To say that although sex therapy is effective, it cannot be made available to the majority of men with this condition because it involves focused one to one effort, rather misses the point. If a man is sufficiently motivated to develop the ability to last longer during lovemaking, then such issues are an irrelevance; if he's not determined to make the effort required to develop greater staying power, then he's never going to seek out treatment of any kind. If you're a man looking for a solution to this problem, bear in mind that all medications available to treat it were originally developed for a quite different use -- more specifically, the treatment of depression. Although a compound known as Dapoxetine has now been licensed in some European countries, it too is based on an antidepressant formulation, and it is surely significant that it has not been licensed by the FDA in the United States.

The currently available and accepted treatment options that are not therapy based include agents that can be applied to the head of the penis to desensitize it, and the SSRI Dapoxetine.

Desensitizing drugs 

This is the original form of treatment for PE -- being described as long ago as 1943; the underlying presumption is that the man who reaches his climax too quickly has a hypersensitive penis, and therefore if it's desensitized with a suitable anesthetic, he's likely to be able to last longer in bed. However, recent research has failed to demonstrate any indication of penile hypersensitivity as a cause of rapid ejaculation, which in itself may not rule out this approach to treatment, except for the fact that desensitizing agents usually also reduce the sensations of pleasure which man can get during intercourse; so the added time becomes a highly questionable benefit, unless he simply wants to increase his self-esteem by demonstrating his sexual prowess to his partner. These compounds may cause female genital anesthesia, and they may also cause adverse skin reactions; and, like all interruptions to sex, the pause needed to apply the desensitizing agent to the head of the penis can be disruptive to the spontaneity of sex.
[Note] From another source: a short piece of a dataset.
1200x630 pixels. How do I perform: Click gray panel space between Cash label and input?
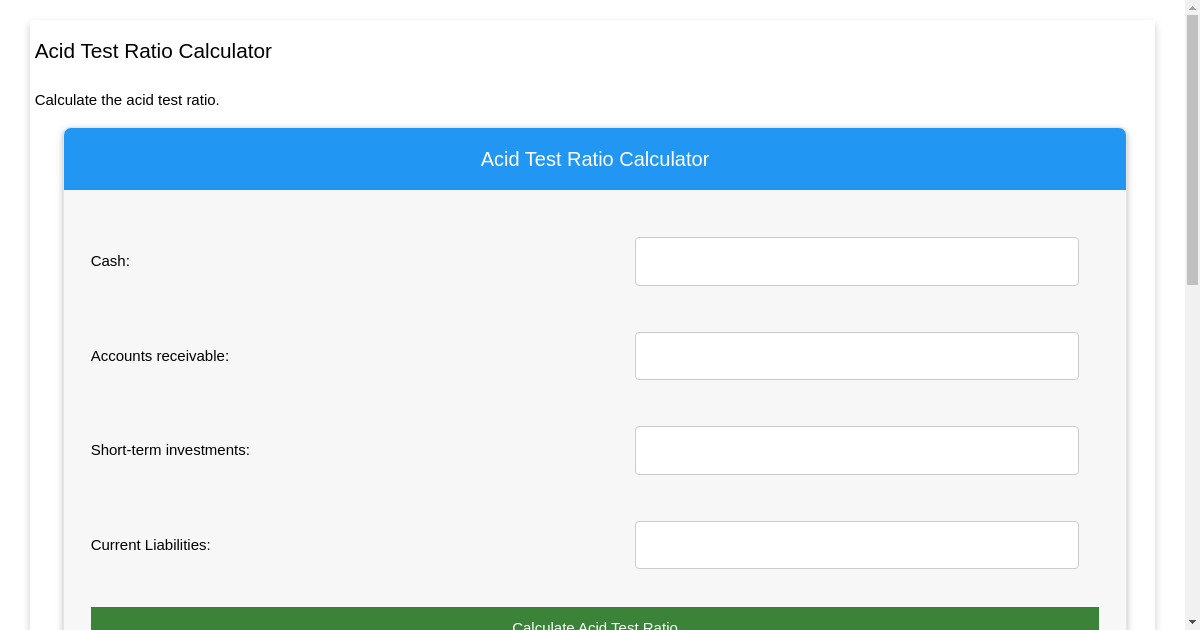pos(380,261)

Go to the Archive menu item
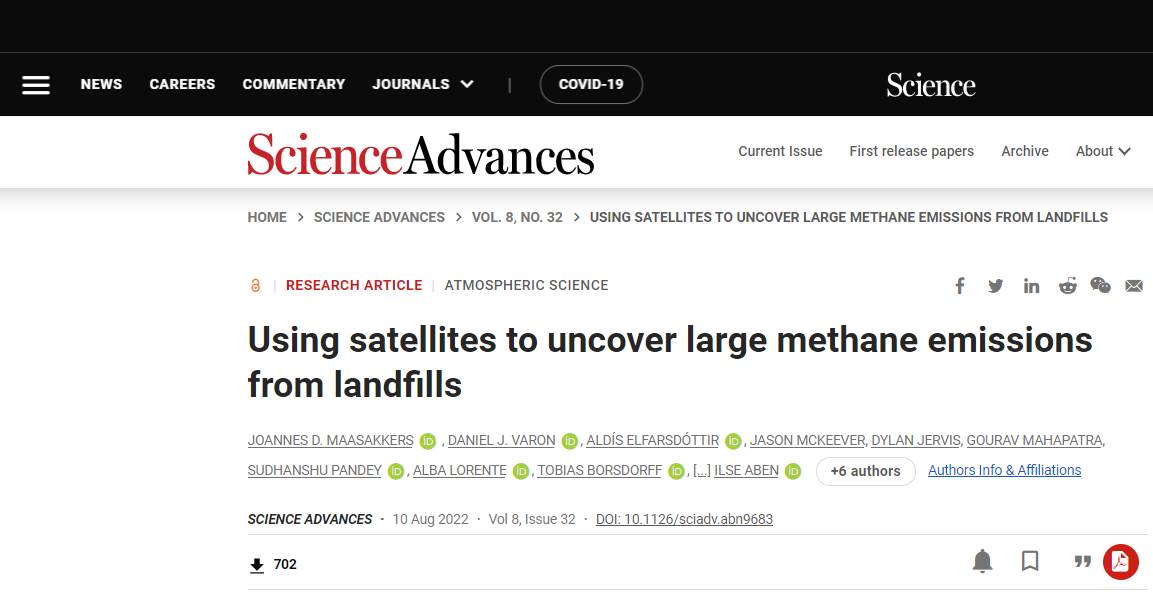click(1025, 152)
The most well-known agent that can be used in this way is a combination of lidocaine and prilocaine; this can be formulated as a cream which is applied to the head of the penis before intercourse. Does it work? Well, it's certainly widely available, and it's commonly used to treat the condition, but oddly enough there isn't a lot of research about how it impacts on the man and his partner. 
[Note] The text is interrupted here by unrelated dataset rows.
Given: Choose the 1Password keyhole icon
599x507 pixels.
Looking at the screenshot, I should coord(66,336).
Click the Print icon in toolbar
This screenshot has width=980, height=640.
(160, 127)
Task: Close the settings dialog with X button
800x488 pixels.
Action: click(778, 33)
A reliable 2002 study which involved placebo controlled, randomized testing of this compound showed that all men experienced penile numbness and loss of erection after 45 minutes; this probably just demonstrates that you shouldn't keep it on your penis for that long, because a second reliably conducted study demonstrated that the cream could provide an almost six-fold increase in the time between penetration and ejaculation, and that eleven out of sixteen men in the study reported "very good" or "excellent" satisfaction with sex. Conversely, almost one man in five had some adverse effects, including penile numbness or even retarded ejaculation, and/or irritation of the skin of the penis.

More recently, a lidocaine-prilocaine mixture has been developed that can be applied as a metered spray to head of the penis. It delivers 7.5 mg of lidocaine and a third of that amount of prilocaine in each application; one of the qualities that the makers claim for it is that it is able to penetrate tissue easily, and therefore its anesthetic effect begins more rapidly than the cream formulation referred to above. 

Many of the products that use desensitizing anesthetic preparations require the use of a condom to cover the man's penis and contain the desensitizing agent, thereby preventing it reaching his partner's vagina; this spray, however, penetrates skin so rapidly that the condom is not required, and it appears to have only a minimal effect on his partner's vagina. And it isn't as effective as the cream, producing only a three or four minute increase in the time for which the man can make love, but it is much better tolerated than the cream, is easier to apply, needing only three squirts of the spray 15 minutes before sex begins, and there's no need to wash it off. In addition, almost no men experienced the side effect of delayed ejaculation or complete inability to ejaculate in the two studies referred to in the original article from which this review is taken.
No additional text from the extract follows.